J’avais traversé nombre de ses lieux de prédilection et j’avais apprécié cette façon de regarder la ville : des bancs désertés, des cours paisibles, des jardins odorants… Grâce à lui, j’eus le sentiment de découvrir la beauté et le charme de notre cité : lever la tête pour admirer les sculptures des façades, pénétrer dans les cours d’immeuble, s’asseoir longuement sur un banc ici ou là… Mais pas d’Émile au bout de cette marche.
J’avais tout imaginé : Émile au bout du rouleau se jetant dans le Rhône ou la Saône, Émile foudroyé par le terrible orage qui s’était déchaîné la veille, Émile ayant trop bu et s’étant étouffé dans son vomi dans la ruelle Punaise de Saint-Jean, Émile terrassé par un arrêt cardiaque ou un AVC, ou, pire encore, assassiné par quelque dément dans une allée sombre de la gare. Arrivée bredouille le vendredi soir et accablée par le tourbillon de ces scénarios macabres, je m’assis sous le porche, à l’endroit même où il installait d’ordinaire son campement du week-end. Regardant alentour, je constatai que la porte de la remise était légèrement entrebâillée.
Tel Cratès, il en avait crocheté la serrure. Rejointe par d’autres habitants de notre immeuble, je retrouvai Émile tranquillement allongé sur un matelas, un vrai matelas. Il n’avait pas eu le cœur de se lever, « c’était trop confortable ». Il faut dire que, le week-end précédent, nous avions entreposé là des affaires dont nous n’avions plus l’usage en vue d’un prochain vide grenier du quartier. Émile avait repéré le fameux matelas ! Nous voyant tous penchés au-dessus de lui, il esquissa un petit sourire et m’adressa un furtif clin d’œil. Je me contentai de dire :

– Nous nous sommes inquiétés…
– Allez ! déclara-t-il en se relevant, comme une injonction pour nous tous.

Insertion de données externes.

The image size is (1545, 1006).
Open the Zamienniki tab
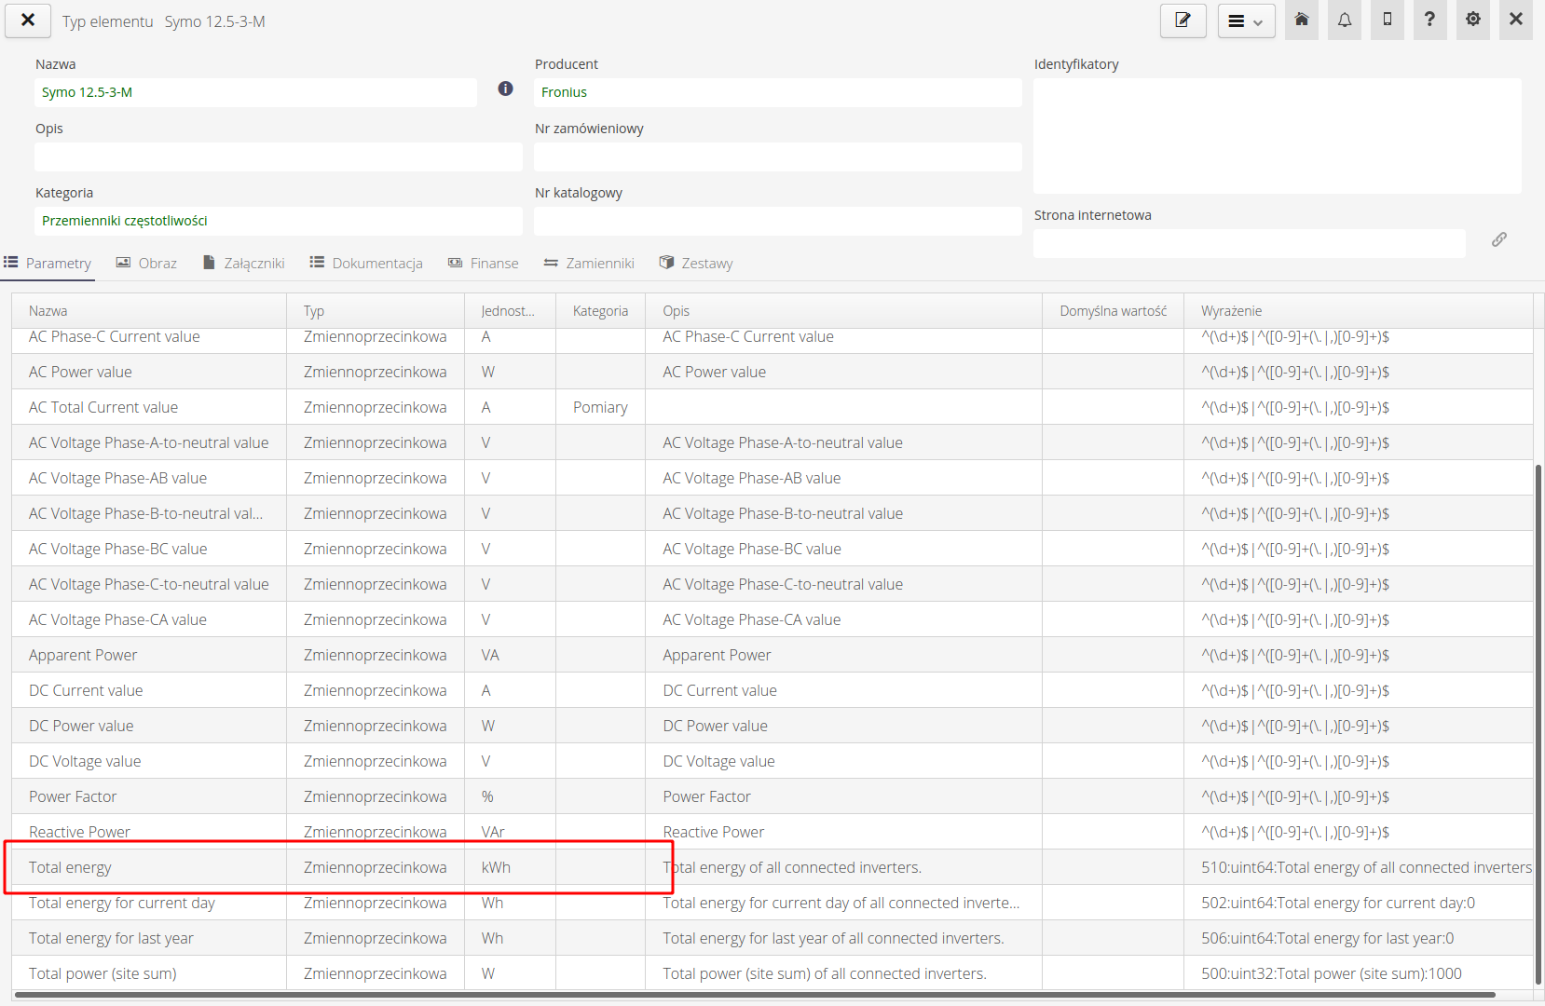[589, 264]
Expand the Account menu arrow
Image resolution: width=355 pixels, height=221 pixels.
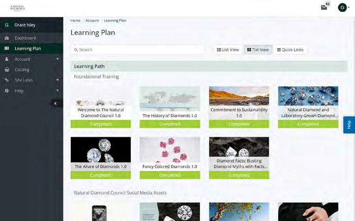pos(58,59)
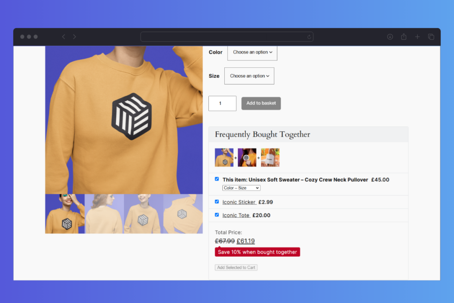The image size is (454, 303).
Task: Click the quantity input field
Action: click(x=222, y=103)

Il fallait désormais reprendre le cours de notre marche. Oui, il le fallait, mais en n’oubliant pas de s’arrêter en chemin, de lever la tête pour tenter de regarder par-delà les murs.


Résumé

Une nouvelle qui nous convie à la recherche d’Émile, un vagabond doté d’une force d’âme attachante. Son itinéraire nous amène à arpenter la ville de Lyon, à porter un regard attentif à des lieux que nous traversons parfois sans réellement les voir.

Abstract

This is a short story that invites us to search for Émile, a vagabond with an endearing strength of soul. His route leads us to walk the city of Lyon, to take a careful look at places that we sometimes cross without really seeing them.